### QUOTED TEXT
Change is the only constant.
Heraclitus of Ephesus
We know more about William Brewster than most who stepped off the Mayflower. Few were less prepared for life in the wilderness. Fewer still did more to bring them there.
By 1620, Brewster had already lived a full life. As a young man, he witnessed up close the perils of English politics. He went on to have at least three different careers in markedly different environments. He agitated for change and was persecuted for it (when they could catch him). He bore the worst of conditions, from poverty to prison, with cheerfulness and contentment.
No one was more impacted by his life than Plymouth Colony’s longtime governor, William Bradford, who met Brewster as a young teenager, followed him from England to Holland to the New World and, after Brewster’s death, wrote at length about the life of his great friend and mentor.
Early Life
Born around 1564, Brewster grew up in rural Scrooby, England. Even today, the village is tiny, with fewer than four hundred residents. Brewster’s father was postmaster and the “receiver and bailiff of the lordship, or manor, of Scrooby.” Scrooby Manor was a stop on the Great North Road from London to Scotland. Many dignitaries of the day, including Queen Elizabeth, stayed there on their travels north.

### GIVEN PROBLEM
Replace "mentor" with "teacher" in the William Brewster passage from "No one was more" to "their travels north.", and write out that stretch with the change made.

### INFORMATION SUPPLIED

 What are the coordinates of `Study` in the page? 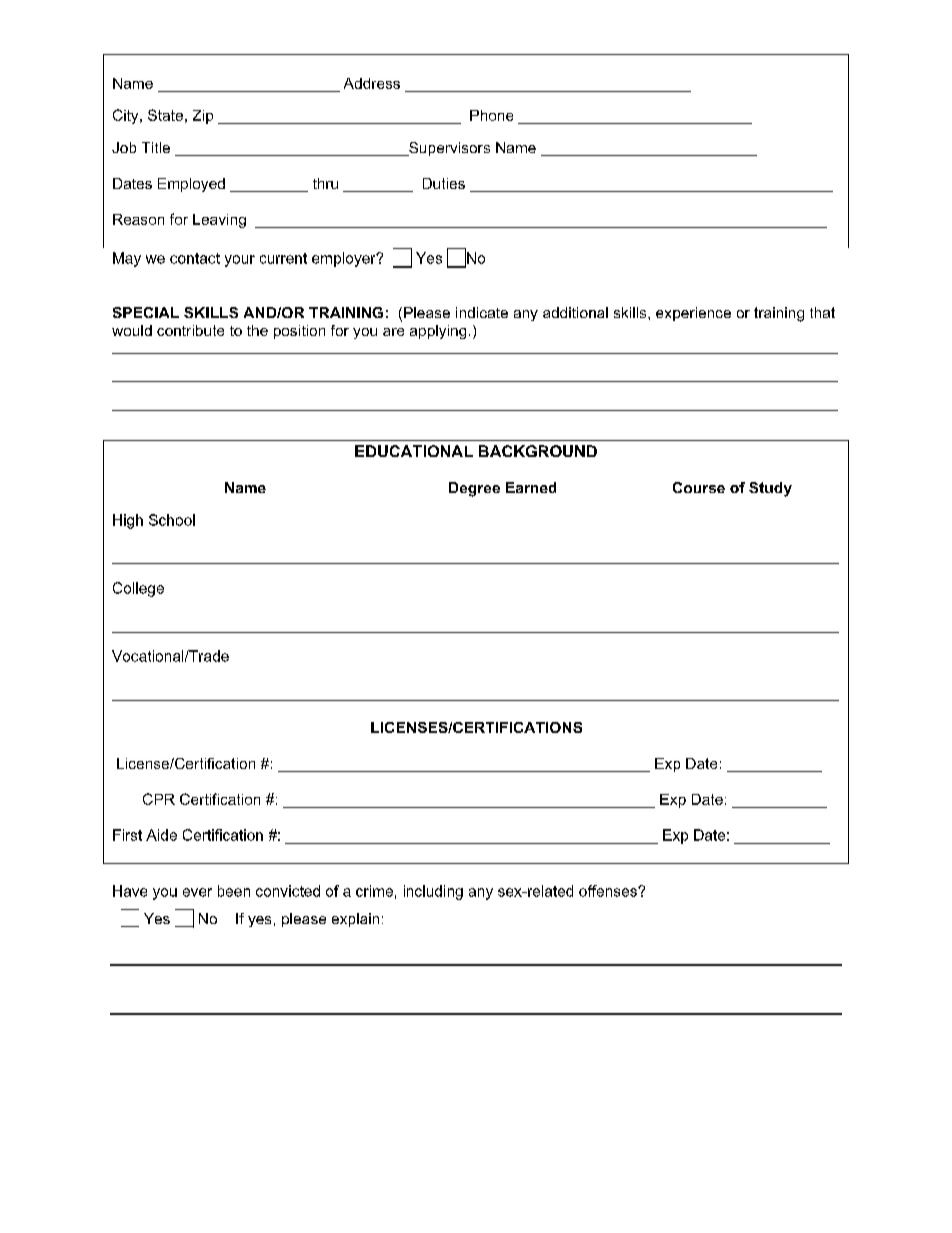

### SOLUTION FOR THIS EXERCISE
No one was more impacted by his life than Plymouth Colony’s longtime governor, William Bradford, who met Brewster as a young teenager, followed him from England to Holland to the New World and, after Brewster’s death, wrote at length about the life of his great friend and teacher.
Early Life
Born around 1564, Brewster grew up in rural Scrooby, England. Even today, the village is tiny, with fewer than four hundred residents. Brewster’s father was postmaster and the “receiver and bailiff of the lordship, or manor, of Scrooby.” Scrooby Manor was a stop on the Great North Road from London to Scotland. Many dignitaries of the day, including Queen Elizabeth, stayed there on their travels north.